# start of Dataset content

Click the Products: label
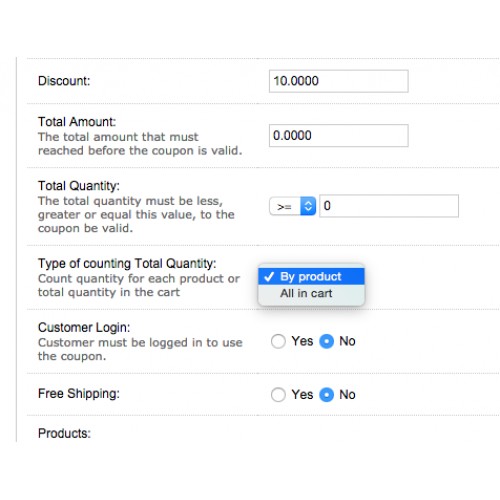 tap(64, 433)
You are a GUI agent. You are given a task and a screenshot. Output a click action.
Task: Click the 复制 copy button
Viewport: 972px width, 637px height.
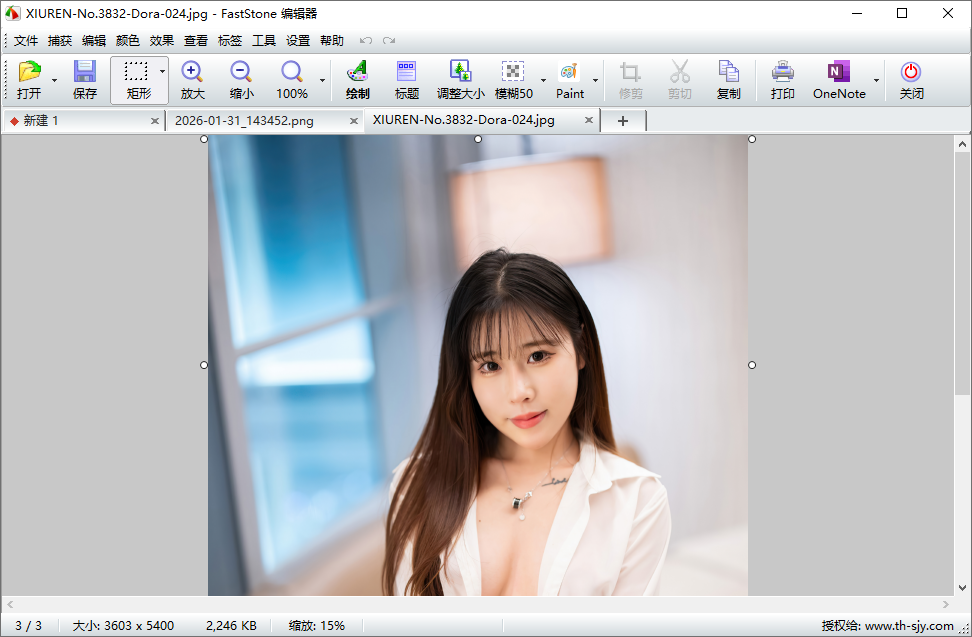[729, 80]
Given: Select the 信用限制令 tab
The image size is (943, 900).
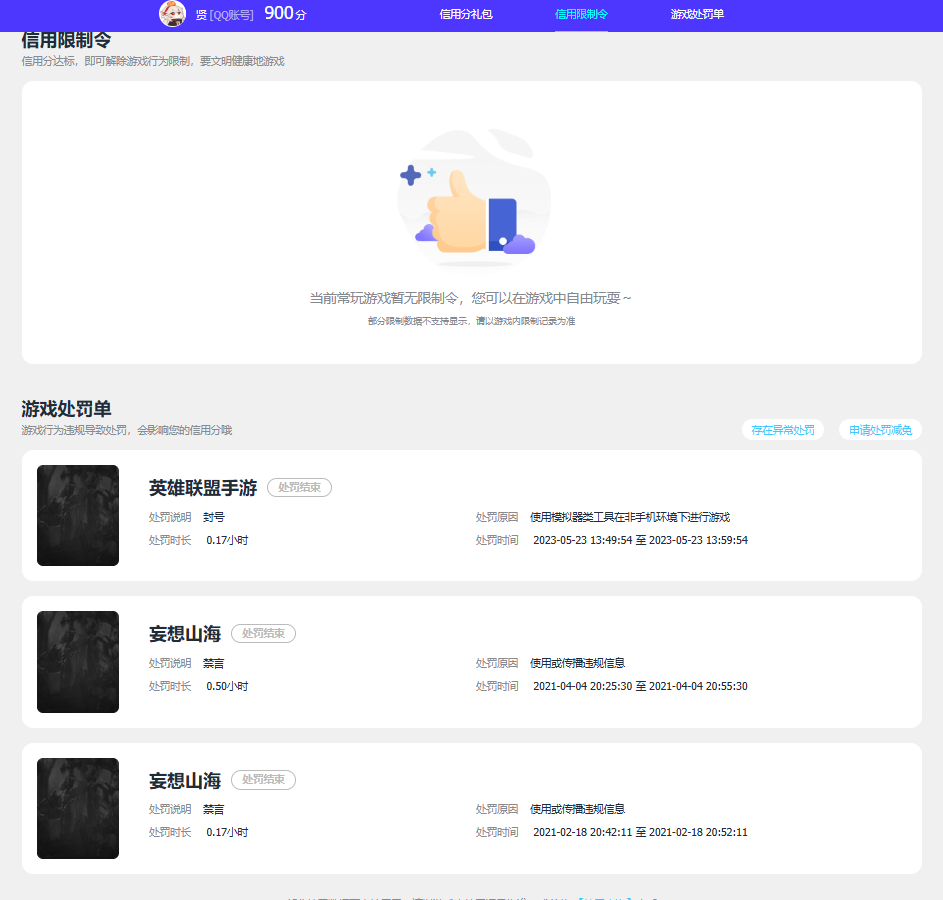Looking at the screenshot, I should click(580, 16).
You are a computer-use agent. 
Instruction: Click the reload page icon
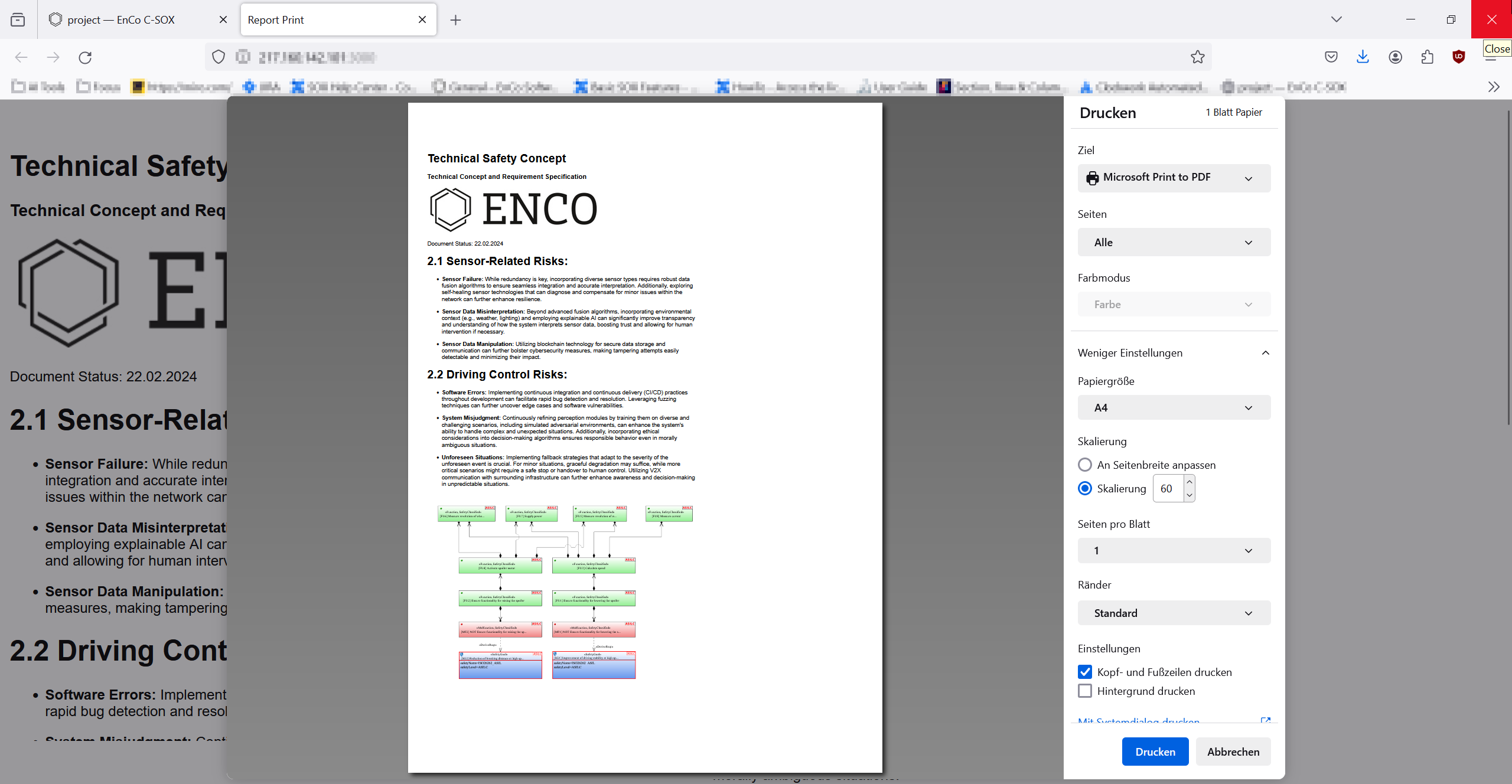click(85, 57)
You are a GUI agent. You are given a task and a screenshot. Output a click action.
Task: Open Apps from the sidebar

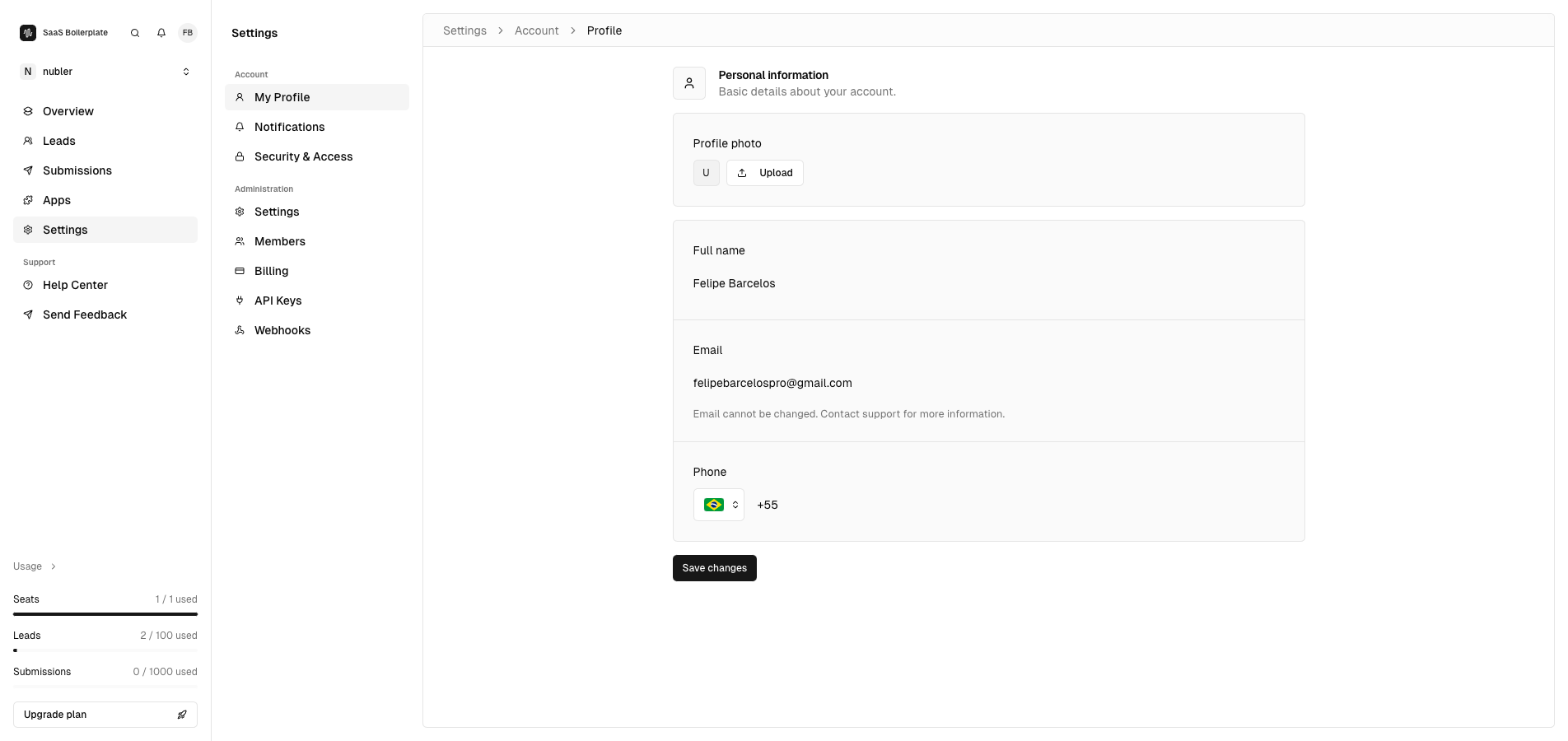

# end of Dataset content
# start of Dataset content

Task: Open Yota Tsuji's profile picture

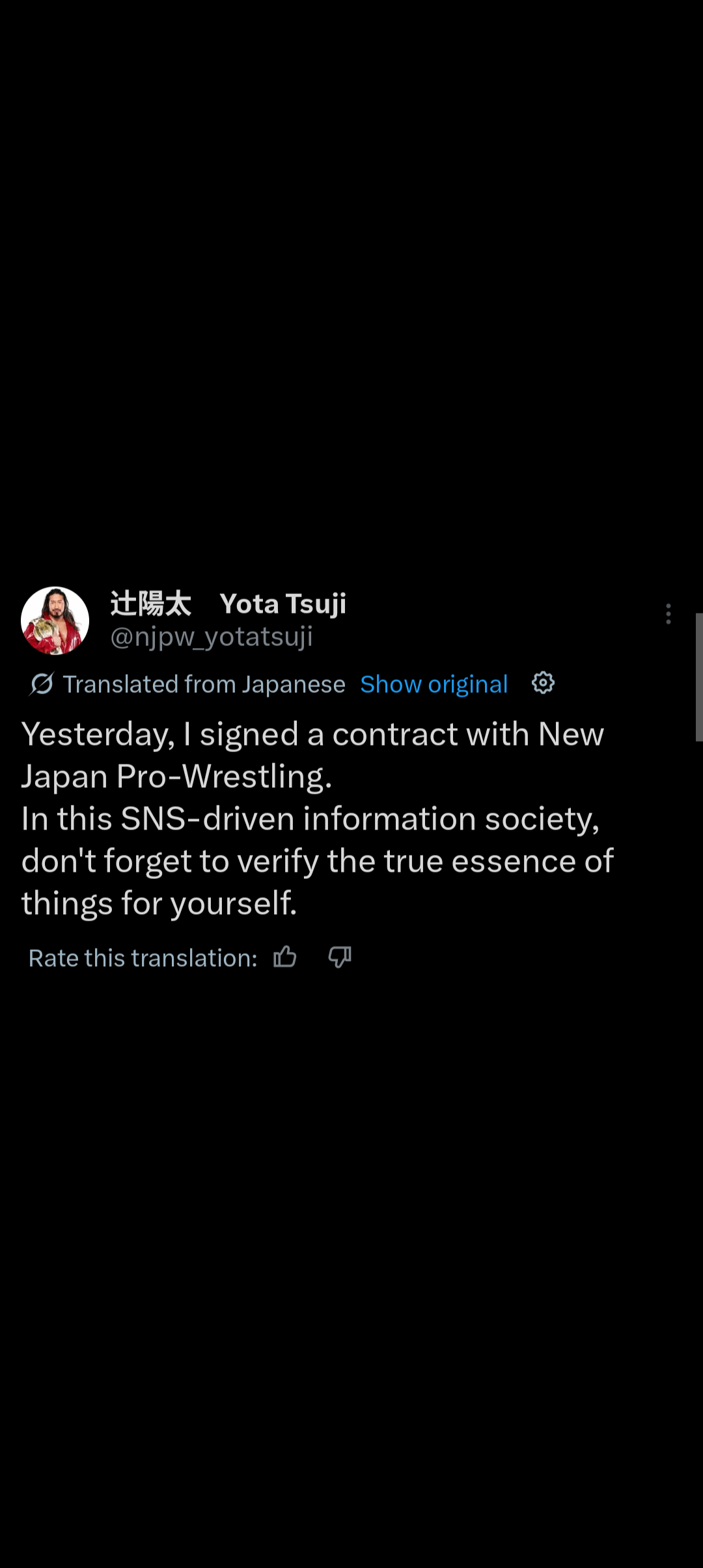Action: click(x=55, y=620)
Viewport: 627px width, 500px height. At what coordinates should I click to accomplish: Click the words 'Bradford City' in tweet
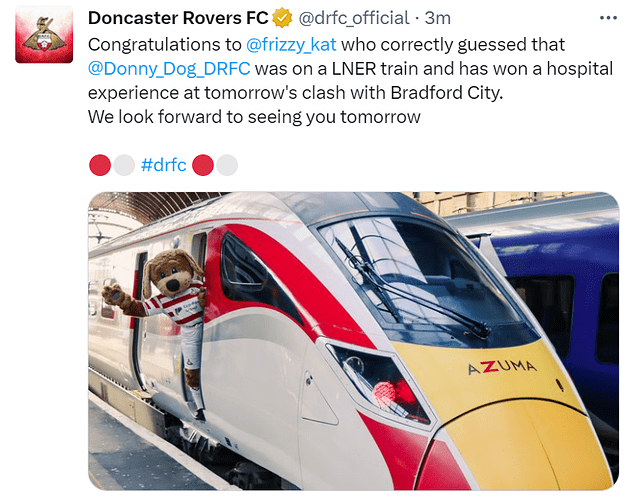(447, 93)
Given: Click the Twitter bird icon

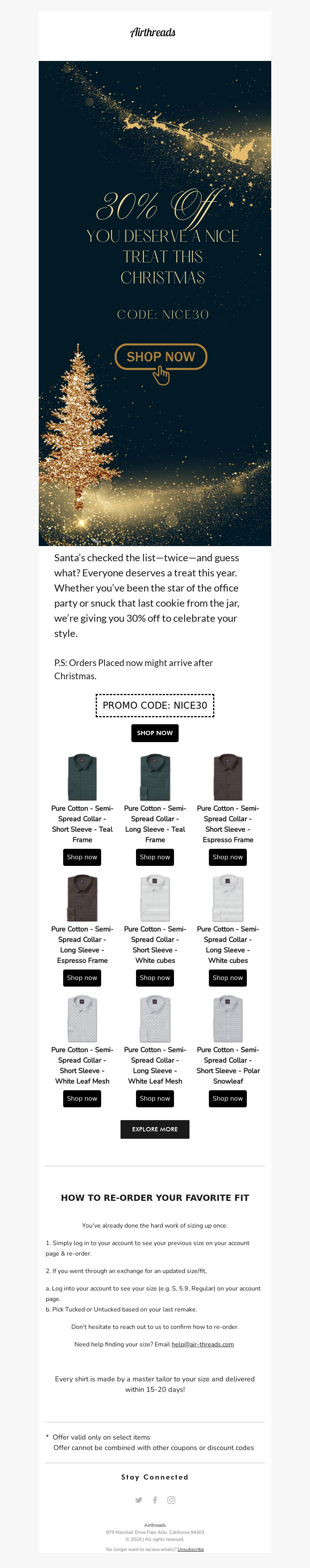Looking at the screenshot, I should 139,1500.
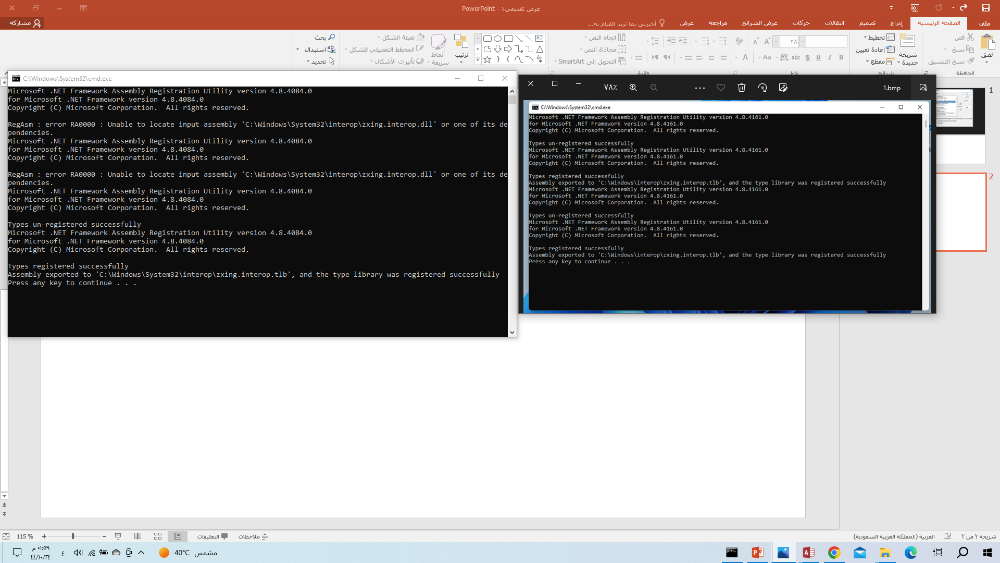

# end of Dataset content

> _Task statement_:
Return the entries from the line with "You are a computer-use agent." to the line with "Task: Open Apps from the sidebar", including both of those lines, without changing a word. Leave the pictures out.

> _Response_:
You are a computer-use agent. 
Instruction: Click the reload page icon
click(85, 57)
You are a GUI agent. You are given a task and a screenshot. Output a click action.
Task: Open Apps from the sidebar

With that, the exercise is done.